# [What to produce]
Render every line of the entries below as a JSON list of strings, one string per line, skipping blank lines and leaving out the pictures.

# [Source records]
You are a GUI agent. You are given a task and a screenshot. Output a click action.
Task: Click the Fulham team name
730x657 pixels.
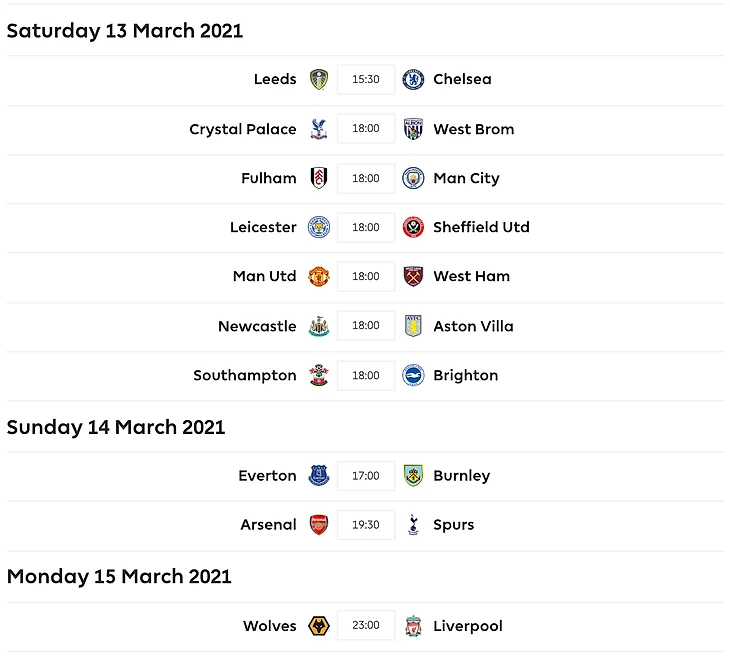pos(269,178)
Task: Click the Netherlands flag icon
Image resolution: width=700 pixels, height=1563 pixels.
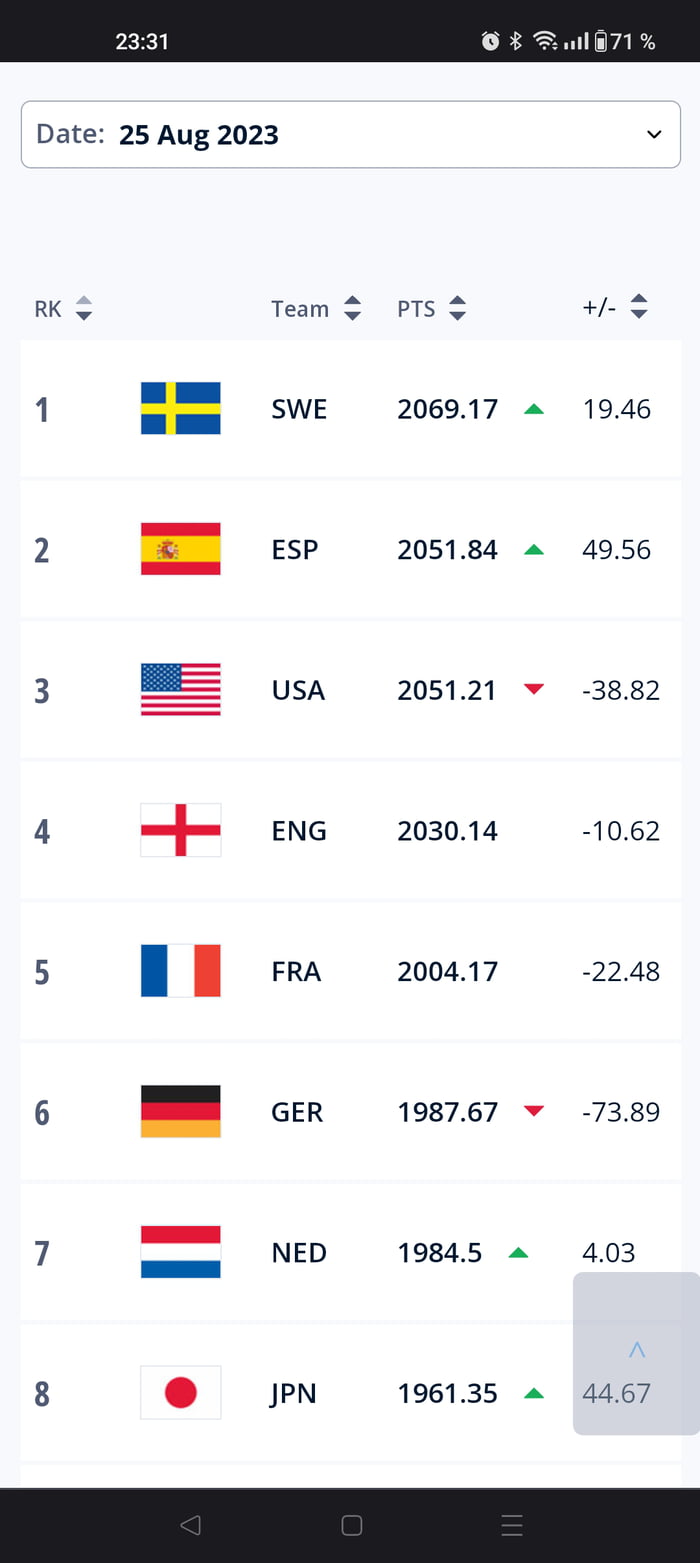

# [Written answer]
[
  "You are a GUI agent. You are given a task and a screenshot. Output a click action.",
  "Task: Click the Fulham team name",
  "730x657 pixels.",
  "pos(269,178)",
  "Task: Click the Netherlands flag icon",
  "Image resolution: width=700 pixels, height=1563 pixels."
]